Task directions: Please copy out every line of the data word for word.

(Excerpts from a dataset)
=====
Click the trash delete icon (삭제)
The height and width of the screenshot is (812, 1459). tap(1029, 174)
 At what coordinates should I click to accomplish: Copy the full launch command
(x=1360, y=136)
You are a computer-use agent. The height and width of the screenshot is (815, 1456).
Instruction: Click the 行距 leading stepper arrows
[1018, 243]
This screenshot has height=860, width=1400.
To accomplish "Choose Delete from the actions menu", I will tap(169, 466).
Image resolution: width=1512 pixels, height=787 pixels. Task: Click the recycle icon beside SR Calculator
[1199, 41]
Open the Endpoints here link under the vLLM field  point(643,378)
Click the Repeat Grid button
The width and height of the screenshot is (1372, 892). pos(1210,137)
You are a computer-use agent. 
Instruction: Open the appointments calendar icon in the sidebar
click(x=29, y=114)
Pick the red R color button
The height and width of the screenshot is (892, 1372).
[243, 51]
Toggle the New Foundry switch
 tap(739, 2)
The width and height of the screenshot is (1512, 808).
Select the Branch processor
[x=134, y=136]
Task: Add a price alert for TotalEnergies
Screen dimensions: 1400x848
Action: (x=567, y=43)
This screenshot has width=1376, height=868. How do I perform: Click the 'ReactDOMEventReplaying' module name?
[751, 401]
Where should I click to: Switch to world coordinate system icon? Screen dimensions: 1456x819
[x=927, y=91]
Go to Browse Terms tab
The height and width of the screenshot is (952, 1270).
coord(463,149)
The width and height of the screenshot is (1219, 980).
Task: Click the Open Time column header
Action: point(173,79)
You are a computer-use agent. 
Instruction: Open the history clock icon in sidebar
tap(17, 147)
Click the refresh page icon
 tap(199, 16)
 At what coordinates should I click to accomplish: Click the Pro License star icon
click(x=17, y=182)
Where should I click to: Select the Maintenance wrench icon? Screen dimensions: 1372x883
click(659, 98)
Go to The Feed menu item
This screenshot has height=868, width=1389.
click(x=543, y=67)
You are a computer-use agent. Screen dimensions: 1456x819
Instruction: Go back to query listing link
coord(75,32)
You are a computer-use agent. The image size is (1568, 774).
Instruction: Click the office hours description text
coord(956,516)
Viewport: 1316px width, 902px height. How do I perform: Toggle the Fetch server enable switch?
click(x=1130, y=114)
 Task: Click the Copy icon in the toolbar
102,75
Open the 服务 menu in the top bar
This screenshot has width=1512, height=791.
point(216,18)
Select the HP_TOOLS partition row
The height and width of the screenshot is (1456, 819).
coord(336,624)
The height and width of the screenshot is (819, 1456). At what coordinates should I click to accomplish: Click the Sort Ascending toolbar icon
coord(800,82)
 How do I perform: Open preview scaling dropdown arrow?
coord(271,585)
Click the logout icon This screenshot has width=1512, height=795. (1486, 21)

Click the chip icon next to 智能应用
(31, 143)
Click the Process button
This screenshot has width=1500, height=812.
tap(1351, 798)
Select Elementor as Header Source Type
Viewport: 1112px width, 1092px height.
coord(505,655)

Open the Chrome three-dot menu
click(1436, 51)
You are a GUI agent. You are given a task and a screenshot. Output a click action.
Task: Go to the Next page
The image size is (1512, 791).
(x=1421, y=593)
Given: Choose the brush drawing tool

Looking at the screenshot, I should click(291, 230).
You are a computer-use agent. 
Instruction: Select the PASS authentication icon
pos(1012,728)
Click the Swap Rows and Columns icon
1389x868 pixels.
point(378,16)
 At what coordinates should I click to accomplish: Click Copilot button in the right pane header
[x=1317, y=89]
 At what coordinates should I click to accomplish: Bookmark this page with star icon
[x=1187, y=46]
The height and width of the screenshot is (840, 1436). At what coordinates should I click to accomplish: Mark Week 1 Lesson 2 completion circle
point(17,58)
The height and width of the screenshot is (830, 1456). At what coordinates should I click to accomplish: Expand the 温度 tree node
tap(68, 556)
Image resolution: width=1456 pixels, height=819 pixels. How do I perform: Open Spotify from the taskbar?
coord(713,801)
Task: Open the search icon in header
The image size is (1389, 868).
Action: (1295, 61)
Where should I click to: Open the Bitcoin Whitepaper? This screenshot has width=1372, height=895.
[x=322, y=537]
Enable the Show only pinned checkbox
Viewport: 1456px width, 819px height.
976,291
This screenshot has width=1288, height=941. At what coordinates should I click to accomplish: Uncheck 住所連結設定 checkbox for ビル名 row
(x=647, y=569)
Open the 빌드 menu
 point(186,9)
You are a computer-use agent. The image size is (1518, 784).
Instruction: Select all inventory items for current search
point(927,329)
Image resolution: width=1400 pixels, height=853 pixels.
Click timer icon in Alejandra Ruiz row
=====
Task solution:
Click the trash delete icon (삭제)
The height and width of the screenshot is (812, 1459). tap(1029, 174)
 At what coordinates should I click to accomplish: Copy the full launch command
(x=1360, y=136)
You are a computer-use agent. The height and width of the screenshot is (815, 1456).
Instruction: Click the 行距 leading stepper arrows
[1018, 243]
This screenshot has height=860, width=1400.
To accomplish "Choose Delete from the actions menu", I will tap(169, 466).
Image resolution: width=1512 pixels, height=787 pixels. Task: Click the recycle icon beside SR Calculator
[1199, 41]
Open the Endpoints here link under the vLLM field  point(643,378)
Click the Repeat Grid button
The width and height of the screenshot is (1372, 892). pos(1210,137)
You are a computer-use agent. 
Instruction: Open the appointments calendar icon in the sidebar
click(x=29, y=114)
Pick the red R color button
The height and width of the screenshot is (892, 1372).
[243, 51]
Toggle the New Foundry switch
 tap(739, 2)
The width and height of the screenshot is (1512, 808).
Select the Branch processor
[x=134, y=136]
Task: Add a price alert for TotalEnergies
Screen dimensions: 1400x848
Action: (x=567, y=43)
This screenshot has width=1376, height=868. How do I perform: Click the 'ReactDOMEventReplaying' module name?
[751, 401]
Where should I click to: Switch to world coordinate system icon? Screen dimensions: 1456x819
[x=927, y=91]
Go to Browse Terms tab
The height and width of the screenshot is (952, 1270).
coord(463,149)
The width and height of the screenshot is (1219, 980).
Task: Click the Open Time column header
Action: point(173,79)
You are a computer-use agent. 
Instruction: Open the history clock icon in sidebar
tap(17, 147)
Click the refresh page icon
 tap(199, 16)
 At what coordinates should I click to accomplish: Click the Pro License star icon
click(x=17, y=182)
Where should I click to: Select the Maintenance wrench icon? Screen dimensions: 1372x883
click(659, 98)
Go to The Feed menu item
This screenshot has height=868, width=1389.
click(x=543, y=67)
You are a computer-use agent. Screen dimensions: 1456x819
Instruction: Go back to query listing link
coord(75,32)
You are a computer-use agent. The image size is (1568, 774).
Instruction: Click the office hours description text
coord(956,516)
Viewport: 1316px width, 902px height. How do I perform: Toggle the Fetch server enable switch?
click(x=1130, y=114)
 Task: Click the Copy icon in the toolbar
102,75
Open the 服务 menu in the top bar
This screenshot has width=1512, height=791.
point(216,18)
Select the HP_TOOLS partition row
The height and width of the screenshot is (1456, 819).
coord(336,624)
The height and width of the screenshot is (819, 1456). At what coordinates should I click to accomplish: Click the Sort Ascending toolbar icon
coord(800,82)
 How do I perform: Open preview scaling dropdown arrow?
coord(271,585)
Click the logout icon This screenshot has width=1512, height=795. (1486, 21)

Click the chip icon next to 智能应用
(31, 143)
Click the Process button
This screenshot has width=1500, height=812.
tap(1351, 798)
Select Elementor as Header Source Type
Viewport: 1112px width, 1092px height.
coord(505,655)

Open the Chrome three-dot menu
click(1436, 51)
You are a GUI agent. You are given a task and a screenshot. Output a click action.
Task: Go to the Next page
The image size is (1512, 791).
(x=1421, y=593)
Given: Choose the brush drawing tool

Looking at the screenshot, I should click(291, 230).
You are a computer-use agent. 
Instruction: Select the PASS authentication icon
pos(1012,728)
Click the Swap Rows and Columns icon
1389x868 pixels.
point(378,16)
 At what coordinates should I click to accomplish: Click Copilot button in the right pane header
[x=1317, y=89]
 At what coordinates should I click to accomplish: Bookmark this page with star icon
[x=1187, y=46]
The height and width of the screenshot is (840, 1436). At what coordinates should I click to accomplish: Mark Week 1 Lesson 2 completion circle
point(17,58)
The height and width of the screenshot is (830, 1456). At what coordinates should I click to accomplish: Expand the 温度 tree node
tap(68, 556)
Image resolution: width=1456 pixels, height=819 pixels. How do I perform: Open Spotify from the taskbar?
coord(713,801)
Task: Open the search icon in header
The image size is (1389, 868).
Action: (1295, 61)
Where should I click to: Open the Bitcoin Whitepaper? This screenshot has width=1372, height=895.
[x=322, y=537]
Enable the Show only pinned checkbox
Viewport: 1456px width, 819px height.
976,291
This screenshot has width=1288, height=941. At what coordinates should I click to accomplish: Uncheck 住所連結設定 checkbox for ビル名 row
(x=647, y=569)
Open the 빌드 menu
 point(186,9)
You are a computer-use agent. The image size is (1518, 784).
Instruction: Select all inventory items for current search
point(927,329)
Image resolution: width=1400 pixels, height=853 pixels.
Click timer icon in Alejandra Ruiz row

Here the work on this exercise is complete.